Ce mal-être n’est pas une fatalité
Heureusement, il y a une lueur d’espoir. L’étude révèle également que « le bonheur a tendance à remonter naturellement avec l’âge ». En vieillissant, on apprend à mieux gérer ses émotions, à relativiser et à accepter l’imperfection de la vie. Le sentiment de sécurité intérieure remplace alors progressivement le besoin de validation externe.
Cette période de mal-être chez les jeunes adultes ne doit donc pas être vue comme une anomalie ou une défaillance personnelle. C’est une « réponse normale à un contexte mondial difficile et incertain », note l’étude du National Bureau of Economic Research. Et la bonne nouvelle, c’est que la résilience joue un rôle clé dans ce processus. Apprendre à accepter ses émotions, à les comprendre plutôt qu’à les fuir, est une étape essentielle vers le mieux-être. Les solutions ne sont pas simples, mais elles existent :
- Prendre du recul par rapport aux réseaux sociaux : se rappeler que ce qu’on voit en ligne est une version filtrée et idéalisée de la réalité.
- Parler de ses émotions : la vulnérabilité n’est pas une faiblesse, c’est une force. S’ouvrir à des amis ou à un professionnel de santé mentale peut réellement faire la différence.
- Accepter que le bonheur n’est pas linéaire : il y aura des hauts et des bas, et c’est normal. La clé est d’apprendre à naviguer à travers ces fluctuations.

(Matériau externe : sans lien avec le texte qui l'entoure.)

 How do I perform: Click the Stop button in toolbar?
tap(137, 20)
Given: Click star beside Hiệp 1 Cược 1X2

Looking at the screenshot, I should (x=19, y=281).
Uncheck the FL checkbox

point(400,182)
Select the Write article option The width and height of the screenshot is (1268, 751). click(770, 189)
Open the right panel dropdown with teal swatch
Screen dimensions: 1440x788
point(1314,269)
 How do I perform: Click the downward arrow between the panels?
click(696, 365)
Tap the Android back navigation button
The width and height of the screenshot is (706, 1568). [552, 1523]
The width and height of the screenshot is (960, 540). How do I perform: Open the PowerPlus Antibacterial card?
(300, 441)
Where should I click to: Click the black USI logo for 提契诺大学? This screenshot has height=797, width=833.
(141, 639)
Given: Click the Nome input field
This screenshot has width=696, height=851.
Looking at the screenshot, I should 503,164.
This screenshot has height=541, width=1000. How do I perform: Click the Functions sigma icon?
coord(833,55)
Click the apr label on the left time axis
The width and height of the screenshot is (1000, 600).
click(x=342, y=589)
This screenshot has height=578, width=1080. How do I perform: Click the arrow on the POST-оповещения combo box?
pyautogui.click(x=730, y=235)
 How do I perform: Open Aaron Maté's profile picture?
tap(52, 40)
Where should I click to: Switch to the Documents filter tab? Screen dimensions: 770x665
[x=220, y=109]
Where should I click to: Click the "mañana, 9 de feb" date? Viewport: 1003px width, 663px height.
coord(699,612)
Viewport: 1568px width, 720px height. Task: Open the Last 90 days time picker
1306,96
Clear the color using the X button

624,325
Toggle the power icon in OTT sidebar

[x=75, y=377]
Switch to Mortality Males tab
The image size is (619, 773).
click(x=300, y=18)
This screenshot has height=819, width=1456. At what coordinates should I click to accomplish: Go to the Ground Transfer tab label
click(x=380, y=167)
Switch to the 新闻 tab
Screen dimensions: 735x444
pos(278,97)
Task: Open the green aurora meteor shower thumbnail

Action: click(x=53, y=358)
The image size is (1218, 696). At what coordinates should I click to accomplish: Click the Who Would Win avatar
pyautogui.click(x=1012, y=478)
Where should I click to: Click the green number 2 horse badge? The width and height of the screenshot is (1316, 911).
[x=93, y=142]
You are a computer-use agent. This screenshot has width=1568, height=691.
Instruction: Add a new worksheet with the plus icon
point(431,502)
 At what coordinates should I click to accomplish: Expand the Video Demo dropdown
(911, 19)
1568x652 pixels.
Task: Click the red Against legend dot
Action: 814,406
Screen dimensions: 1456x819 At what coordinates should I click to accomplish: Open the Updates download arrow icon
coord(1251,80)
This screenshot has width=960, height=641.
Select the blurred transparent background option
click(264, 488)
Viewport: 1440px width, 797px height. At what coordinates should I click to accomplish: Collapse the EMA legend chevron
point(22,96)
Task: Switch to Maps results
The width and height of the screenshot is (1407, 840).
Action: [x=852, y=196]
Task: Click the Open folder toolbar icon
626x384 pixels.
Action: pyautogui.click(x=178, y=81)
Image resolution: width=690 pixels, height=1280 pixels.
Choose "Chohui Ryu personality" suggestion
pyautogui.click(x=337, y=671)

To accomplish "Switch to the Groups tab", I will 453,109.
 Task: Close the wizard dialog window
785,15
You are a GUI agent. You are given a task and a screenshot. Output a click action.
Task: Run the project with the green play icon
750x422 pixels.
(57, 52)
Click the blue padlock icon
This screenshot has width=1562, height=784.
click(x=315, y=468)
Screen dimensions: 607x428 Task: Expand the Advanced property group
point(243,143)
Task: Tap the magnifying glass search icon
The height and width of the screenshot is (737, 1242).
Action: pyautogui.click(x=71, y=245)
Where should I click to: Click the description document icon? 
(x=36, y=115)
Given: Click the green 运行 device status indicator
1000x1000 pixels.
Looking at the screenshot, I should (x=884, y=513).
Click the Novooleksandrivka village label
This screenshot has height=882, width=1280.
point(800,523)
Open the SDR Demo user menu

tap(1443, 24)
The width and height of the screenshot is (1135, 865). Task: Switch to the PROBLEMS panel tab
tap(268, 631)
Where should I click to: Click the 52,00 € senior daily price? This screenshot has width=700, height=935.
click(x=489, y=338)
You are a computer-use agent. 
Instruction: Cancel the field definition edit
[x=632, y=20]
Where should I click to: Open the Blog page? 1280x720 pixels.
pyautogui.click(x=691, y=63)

Oui, traverser une période de tristesse à l’adolescence ou au début de l’âge adulte est difficile, mais cette étude nous rappelle une chose essentielle : ce n’est pas une défaillance personnelle. Ce sentiment de mal-être est une réaction humaine face à un contexte mondial instable. Et la tristesse à cet âge n’est pas une fin en soi. C’est une étape, un passage qui, avec le temps, laisse place à une forme de paix intérieure plus durable.